# EXERCISE DETAILS:
Please retype every entry as written, and keep the pictures out.
(RECORDS FOR PROCESSING Opens)
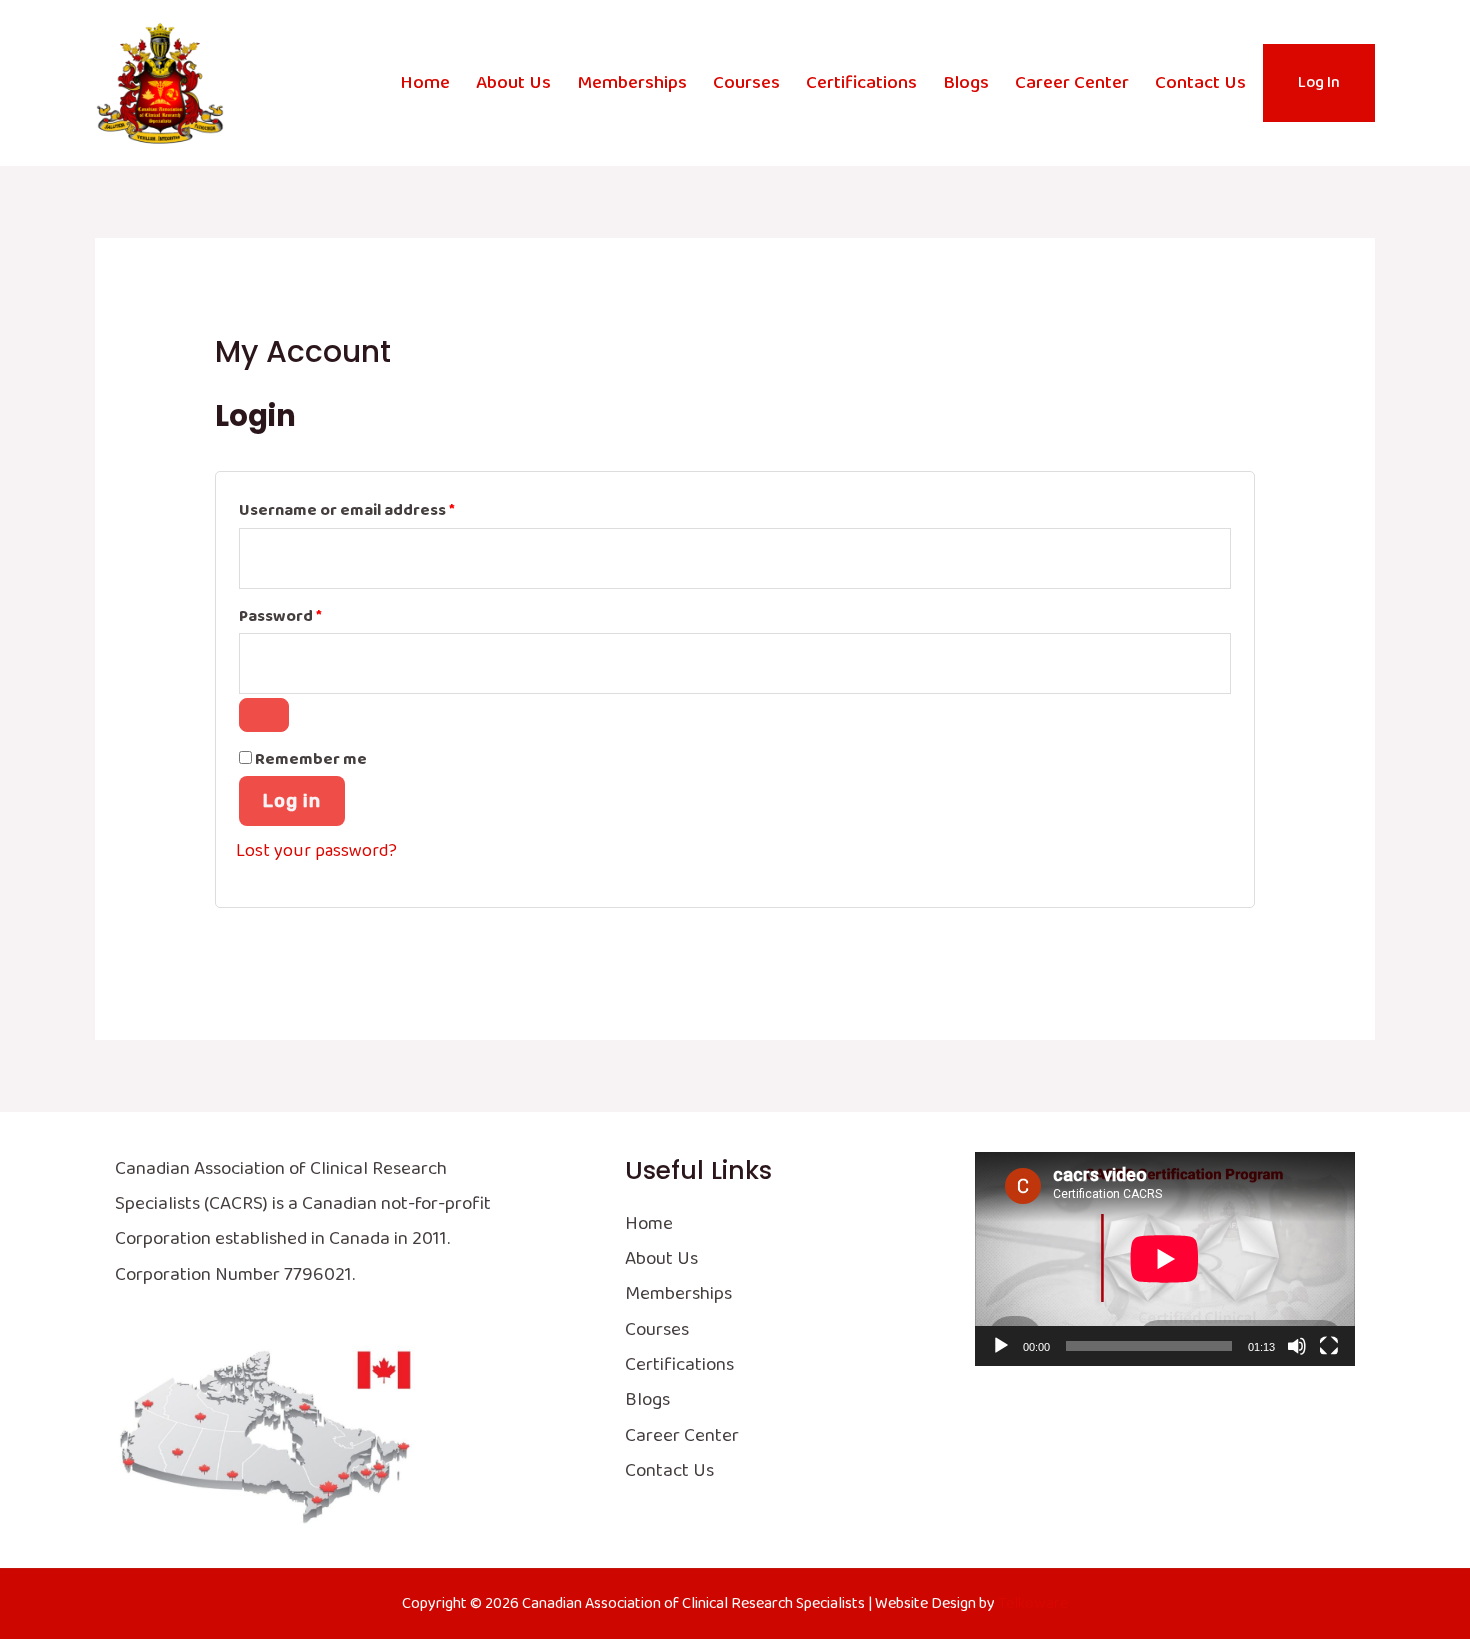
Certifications (861, 83)
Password (315, 616)
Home (425, 83)
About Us (513, 83)
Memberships (632, 83)
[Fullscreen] (1329, 1346)
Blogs (966, 83)
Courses (746, 83)
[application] (1165, 1259)
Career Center (1072, 83)
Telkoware (1033, 1603)
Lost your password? (316, 851)
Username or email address (381, 510)
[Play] (1001, 1346)
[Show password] (264, 715)
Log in (292, 801)
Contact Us (1200, 83)
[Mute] (1297, 1346)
(RECORDS FOR PROCESSING Closes)
# FINISHED EXERCISE:
Certifications (861, 83)
Password (315, 616)
Home (425, 83)
About Us (513, 83)
Memberships (632, 83)
[Fullscreen] (1329, 1346)
Blogs (966, 83)
Courses (746, 83)
[application] (1165, 1259)
Career Center (1072, 83)
Telkoware (1033, 1603)
Lost your password? (316, 851)
Username or email address (381, 510)
[Play] (1001, 1346)
[Show password] (264, 715)
Log in (292, 801)
Contact Us (1200, 83)
[Mute] (1297, 1346)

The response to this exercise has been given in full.